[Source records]
______
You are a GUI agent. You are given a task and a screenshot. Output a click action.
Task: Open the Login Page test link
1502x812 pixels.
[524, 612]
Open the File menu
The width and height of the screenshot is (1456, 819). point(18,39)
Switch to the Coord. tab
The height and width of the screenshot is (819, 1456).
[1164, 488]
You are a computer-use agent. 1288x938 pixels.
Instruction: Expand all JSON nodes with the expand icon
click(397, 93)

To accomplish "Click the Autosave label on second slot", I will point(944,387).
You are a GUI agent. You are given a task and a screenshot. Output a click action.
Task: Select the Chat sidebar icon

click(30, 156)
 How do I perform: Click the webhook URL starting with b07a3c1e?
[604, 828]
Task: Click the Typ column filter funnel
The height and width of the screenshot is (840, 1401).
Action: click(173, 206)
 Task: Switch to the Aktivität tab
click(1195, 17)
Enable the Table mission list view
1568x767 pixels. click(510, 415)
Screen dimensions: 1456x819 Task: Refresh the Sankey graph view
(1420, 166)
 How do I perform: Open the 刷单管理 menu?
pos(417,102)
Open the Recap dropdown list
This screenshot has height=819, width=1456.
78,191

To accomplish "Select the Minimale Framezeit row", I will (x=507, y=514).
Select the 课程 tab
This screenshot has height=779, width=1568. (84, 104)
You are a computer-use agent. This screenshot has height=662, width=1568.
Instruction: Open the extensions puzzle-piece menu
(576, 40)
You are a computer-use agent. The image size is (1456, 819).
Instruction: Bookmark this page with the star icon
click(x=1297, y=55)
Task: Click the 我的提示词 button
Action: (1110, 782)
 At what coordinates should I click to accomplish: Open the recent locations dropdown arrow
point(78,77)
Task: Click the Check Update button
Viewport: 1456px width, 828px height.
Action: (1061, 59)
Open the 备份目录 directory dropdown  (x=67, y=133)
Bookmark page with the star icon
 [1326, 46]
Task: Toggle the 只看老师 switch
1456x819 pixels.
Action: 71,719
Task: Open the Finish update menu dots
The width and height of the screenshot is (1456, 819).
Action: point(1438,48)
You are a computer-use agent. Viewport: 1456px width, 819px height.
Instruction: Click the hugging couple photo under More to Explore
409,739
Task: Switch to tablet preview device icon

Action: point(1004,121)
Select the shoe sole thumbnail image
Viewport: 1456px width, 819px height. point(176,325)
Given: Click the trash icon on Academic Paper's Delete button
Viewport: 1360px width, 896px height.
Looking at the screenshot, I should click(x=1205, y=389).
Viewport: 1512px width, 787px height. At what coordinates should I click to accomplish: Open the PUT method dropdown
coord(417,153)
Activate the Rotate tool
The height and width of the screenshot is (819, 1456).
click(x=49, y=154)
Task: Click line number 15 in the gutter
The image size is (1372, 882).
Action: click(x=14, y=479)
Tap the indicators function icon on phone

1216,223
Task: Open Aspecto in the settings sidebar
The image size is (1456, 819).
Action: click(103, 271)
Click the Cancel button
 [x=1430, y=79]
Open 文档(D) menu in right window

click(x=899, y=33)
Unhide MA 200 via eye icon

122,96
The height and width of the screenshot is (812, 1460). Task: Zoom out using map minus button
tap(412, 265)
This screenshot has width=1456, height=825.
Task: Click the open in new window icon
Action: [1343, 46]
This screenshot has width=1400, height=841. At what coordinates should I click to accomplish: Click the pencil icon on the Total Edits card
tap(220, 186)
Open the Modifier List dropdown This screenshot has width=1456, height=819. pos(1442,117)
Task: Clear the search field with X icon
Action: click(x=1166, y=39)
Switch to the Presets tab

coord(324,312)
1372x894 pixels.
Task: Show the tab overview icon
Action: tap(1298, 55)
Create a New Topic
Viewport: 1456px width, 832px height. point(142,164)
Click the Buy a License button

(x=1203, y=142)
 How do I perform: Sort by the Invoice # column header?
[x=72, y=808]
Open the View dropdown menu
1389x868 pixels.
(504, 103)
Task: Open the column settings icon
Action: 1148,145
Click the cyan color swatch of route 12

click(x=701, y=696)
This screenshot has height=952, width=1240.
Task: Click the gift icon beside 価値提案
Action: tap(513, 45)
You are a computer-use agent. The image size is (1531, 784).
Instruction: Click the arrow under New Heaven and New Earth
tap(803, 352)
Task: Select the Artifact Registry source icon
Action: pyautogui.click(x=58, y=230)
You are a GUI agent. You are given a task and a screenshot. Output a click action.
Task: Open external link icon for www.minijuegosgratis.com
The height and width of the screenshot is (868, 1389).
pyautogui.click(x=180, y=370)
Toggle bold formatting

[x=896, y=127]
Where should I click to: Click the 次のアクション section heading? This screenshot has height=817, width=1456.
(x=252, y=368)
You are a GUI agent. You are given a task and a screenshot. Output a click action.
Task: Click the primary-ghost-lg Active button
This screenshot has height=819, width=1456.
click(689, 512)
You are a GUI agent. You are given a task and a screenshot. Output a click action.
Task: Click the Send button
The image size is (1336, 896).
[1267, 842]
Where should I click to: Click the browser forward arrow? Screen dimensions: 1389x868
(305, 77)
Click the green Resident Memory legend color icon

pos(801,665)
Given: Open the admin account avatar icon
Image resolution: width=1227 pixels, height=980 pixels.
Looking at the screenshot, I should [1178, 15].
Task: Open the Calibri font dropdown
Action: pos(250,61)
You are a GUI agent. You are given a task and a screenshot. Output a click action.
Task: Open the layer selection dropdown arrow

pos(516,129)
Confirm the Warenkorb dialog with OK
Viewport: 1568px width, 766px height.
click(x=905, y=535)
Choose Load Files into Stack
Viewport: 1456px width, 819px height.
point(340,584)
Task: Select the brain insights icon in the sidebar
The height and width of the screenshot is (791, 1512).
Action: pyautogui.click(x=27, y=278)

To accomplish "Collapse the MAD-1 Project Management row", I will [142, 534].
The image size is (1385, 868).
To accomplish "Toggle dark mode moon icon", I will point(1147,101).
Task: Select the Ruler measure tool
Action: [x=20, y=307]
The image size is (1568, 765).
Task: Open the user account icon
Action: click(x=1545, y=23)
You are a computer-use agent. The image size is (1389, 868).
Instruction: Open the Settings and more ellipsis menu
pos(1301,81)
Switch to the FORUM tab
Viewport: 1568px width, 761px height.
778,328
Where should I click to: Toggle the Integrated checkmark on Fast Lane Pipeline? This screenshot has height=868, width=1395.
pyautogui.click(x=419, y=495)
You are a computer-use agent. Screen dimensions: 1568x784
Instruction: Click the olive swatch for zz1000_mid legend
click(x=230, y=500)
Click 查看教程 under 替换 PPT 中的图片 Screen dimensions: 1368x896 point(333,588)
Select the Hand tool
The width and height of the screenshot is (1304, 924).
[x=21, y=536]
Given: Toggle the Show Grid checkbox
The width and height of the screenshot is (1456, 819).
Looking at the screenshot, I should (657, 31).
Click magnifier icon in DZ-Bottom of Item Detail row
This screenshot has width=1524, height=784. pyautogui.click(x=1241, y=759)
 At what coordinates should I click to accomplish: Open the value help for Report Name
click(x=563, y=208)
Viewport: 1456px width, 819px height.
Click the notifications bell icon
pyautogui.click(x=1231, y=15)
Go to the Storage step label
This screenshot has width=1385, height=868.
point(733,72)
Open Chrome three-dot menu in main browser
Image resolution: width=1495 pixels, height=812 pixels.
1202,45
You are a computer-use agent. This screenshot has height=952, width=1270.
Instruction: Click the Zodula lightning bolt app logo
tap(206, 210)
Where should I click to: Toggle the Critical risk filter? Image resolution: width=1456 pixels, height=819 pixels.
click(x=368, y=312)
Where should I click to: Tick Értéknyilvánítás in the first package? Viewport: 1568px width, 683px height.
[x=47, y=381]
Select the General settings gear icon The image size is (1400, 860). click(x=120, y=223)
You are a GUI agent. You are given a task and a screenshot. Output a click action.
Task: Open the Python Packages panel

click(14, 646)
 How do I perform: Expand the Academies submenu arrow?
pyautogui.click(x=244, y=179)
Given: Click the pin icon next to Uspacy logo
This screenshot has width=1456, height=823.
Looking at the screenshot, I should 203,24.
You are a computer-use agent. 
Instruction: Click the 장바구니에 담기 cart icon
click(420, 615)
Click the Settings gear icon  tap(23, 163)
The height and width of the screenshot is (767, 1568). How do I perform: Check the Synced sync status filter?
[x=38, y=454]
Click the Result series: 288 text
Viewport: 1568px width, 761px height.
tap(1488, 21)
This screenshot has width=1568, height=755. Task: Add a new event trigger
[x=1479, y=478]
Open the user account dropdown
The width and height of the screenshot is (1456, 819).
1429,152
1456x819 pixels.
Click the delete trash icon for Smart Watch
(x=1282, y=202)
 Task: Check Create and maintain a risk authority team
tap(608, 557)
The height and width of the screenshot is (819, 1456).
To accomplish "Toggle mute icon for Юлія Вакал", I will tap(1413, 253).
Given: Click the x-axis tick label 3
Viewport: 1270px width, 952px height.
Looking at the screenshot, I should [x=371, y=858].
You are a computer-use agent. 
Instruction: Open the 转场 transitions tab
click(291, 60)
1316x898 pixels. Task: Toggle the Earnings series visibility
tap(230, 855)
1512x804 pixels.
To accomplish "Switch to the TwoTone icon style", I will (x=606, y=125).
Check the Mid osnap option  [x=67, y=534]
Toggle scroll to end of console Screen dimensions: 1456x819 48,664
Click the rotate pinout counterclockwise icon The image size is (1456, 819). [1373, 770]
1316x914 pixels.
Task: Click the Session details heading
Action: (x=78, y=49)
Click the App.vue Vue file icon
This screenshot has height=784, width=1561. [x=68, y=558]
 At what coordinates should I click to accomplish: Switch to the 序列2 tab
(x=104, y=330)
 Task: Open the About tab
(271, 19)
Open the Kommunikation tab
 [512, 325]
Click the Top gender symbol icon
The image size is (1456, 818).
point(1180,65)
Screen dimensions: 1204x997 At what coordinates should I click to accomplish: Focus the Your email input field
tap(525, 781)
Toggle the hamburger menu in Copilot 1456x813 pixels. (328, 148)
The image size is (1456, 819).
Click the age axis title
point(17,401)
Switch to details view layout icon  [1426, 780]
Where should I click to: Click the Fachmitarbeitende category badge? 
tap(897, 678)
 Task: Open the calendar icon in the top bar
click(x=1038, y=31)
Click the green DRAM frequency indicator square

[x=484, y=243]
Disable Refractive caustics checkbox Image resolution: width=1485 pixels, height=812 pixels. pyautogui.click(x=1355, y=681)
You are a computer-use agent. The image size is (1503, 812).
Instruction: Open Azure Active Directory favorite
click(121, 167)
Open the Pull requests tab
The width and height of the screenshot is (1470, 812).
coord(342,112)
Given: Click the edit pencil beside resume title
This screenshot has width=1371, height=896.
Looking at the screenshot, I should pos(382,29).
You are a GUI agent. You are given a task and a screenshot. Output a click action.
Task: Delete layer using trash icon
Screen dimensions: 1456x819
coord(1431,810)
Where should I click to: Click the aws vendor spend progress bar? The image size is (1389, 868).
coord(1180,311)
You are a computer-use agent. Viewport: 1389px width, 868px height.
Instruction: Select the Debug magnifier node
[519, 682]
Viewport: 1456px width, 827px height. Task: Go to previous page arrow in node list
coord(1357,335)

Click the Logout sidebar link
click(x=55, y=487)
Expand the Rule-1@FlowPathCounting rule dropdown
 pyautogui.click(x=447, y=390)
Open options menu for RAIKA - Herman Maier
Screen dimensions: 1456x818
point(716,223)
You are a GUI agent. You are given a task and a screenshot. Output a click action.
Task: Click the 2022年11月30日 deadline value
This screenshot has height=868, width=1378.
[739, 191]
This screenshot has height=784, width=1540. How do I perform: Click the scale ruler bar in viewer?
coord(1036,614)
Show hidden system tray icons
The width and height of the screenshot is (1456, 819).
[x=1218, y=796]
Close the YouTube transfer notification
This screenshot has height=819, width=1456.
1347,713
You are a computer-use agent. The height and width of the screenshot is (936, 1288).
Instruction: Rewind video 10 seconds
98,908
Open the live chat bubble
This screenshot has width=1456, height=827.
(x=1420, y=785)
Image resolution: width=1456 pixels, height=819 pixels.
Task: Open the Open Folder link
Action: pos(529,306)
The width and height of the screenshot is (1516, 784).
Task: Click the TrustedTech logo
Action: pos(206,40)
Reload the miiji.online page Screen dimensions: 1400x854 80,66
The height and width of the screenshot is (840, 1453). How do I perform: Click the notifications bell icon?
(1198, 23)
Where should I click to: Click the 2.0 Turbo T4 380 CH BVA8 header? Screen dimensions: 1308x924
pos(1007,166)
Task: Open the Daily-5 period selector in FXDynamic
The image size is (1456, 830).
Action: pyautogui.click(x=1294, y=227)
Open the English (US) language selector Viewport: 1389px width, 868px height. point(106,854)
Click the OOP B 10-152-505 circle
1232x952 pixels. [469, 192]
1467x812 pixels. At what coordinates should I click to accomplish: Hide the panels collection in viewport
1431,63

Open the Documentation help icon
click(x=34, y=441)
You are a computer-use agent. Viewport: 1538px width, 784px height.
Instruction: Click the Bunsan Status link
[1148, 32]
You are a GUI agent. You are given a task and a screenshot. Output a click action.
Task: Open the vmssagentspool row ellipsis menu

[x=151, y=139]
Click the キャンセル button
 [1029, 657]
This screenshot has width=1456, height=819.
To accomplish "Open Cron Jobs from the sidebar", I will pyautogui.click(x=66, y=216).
______
### WORK INSTRUCTION
All lines above from the one holding "Task: Select the brain" to the one holding "Given: Toggle the Show Grid checkbox", inclusive, are to be copied exactly; no other line is wanted.

### RESPONSE TO THIS EXERCISE
Task: Select the brain insights icon in the sidebar
The height and width of the screenshot is (791, 1512).
Action: pyautogui.click(x=27, y=278)

To accomplish "Collapse the MAD-1 Project Management row", I will [142, 534].
The image size is (1385, 868).
To accomplish "Toggle dark mode moon icon", I will point(1147,101).
Task: Select the Ruler measure tool
Action: [x=20, y=307]
The image size is (1568, 765).
Task: Open the user account icon
Action: click(x=1545, y=23)
You are a computer-use agent. The image size is (1389, 868).
Instruction: Open the Settings and more ellipsis menu
pos(1301,81)
Switch to the FORUM tab
Viewport: 1568px width, 761px height.
778,328
Where should I click to: Toggle the Integrated checkmark on Fast Lane Pipeline? This screenshot has height=868, width=1395.
pyautogui.click(x=419, y=495)
You are a computer-use agent. Screen dimensions: 1568x784
Instruction: Click the olive swatch for zz1000_mid legend
click(x=230, y=500)
Click 查看教程 under 替换 PPT 中的图片 Screen dimensions: 1368x896 point(333,588)
Select the Hand tool
The width and height of the screenshot is (1304, 924).
[x=21, y=536]
Given: Toggle the Show Grid checkbox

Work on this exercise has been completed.